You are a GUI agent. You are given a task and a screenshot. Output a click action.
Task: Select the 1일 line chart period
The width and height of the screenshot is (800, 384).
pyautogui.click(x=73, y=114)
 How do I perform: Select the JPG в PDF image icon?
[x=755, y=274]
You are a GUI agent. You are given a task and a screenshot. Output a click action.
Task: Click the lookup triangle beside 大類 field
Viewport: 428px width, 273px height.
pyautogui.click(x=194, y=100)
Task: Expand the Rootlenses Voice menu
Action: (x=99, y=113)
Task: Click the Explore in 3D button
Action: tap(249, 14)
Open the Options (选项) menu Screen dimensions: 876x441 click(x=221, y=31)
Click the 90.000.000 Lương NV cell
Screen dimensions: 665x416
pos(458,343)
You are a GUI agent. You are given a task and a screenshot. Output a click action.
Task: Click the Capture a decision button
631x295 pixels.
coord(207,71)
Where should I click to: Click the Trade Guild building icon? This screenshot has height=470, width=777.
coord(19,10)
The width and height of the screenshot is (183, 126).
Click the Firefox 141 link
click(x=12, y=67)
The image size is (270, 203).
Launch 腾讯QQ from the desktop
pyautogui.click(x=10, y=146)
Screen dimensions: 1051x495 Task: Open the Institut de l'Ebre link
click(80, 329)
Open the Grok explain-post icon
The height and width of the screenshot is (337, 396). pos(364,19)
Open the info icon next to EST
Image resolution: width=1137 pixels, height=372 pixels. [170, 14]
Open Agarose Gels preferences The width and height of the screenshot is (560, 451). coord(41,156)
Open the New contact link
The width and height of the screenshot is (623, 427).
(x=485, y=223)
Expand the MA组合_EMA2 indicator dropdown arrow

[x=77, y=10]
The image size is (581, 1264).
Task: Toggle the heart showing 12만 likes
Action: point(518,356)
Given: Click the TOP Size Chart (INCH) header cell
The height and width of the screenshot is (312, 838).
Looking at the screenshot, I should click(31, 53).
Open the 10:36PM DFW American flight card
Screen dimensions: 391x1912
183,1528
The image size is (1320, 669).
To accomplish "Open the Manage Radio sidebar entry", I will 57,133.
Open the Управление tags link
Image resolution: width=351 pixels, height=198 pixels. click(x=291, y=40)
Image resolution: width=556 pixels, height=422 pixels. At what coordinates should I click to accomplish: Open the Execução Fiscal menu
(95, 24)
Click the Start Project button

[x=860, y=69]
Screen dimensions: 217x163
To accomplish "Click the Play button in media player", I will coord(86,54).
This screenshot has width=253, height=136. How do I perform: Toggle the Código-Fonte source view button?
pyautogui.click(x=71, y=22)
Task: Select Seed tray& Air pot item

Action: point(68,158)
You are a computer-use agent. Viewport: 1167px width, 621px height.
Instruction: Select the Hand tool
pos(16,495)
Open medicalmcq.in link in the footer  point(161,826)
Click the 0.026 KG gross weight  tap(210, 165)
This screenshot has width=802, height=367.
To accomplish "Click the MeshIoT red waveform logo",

============================================================

Count the lines in the items above that contain the word "accomplish", and reply with that number alone.

4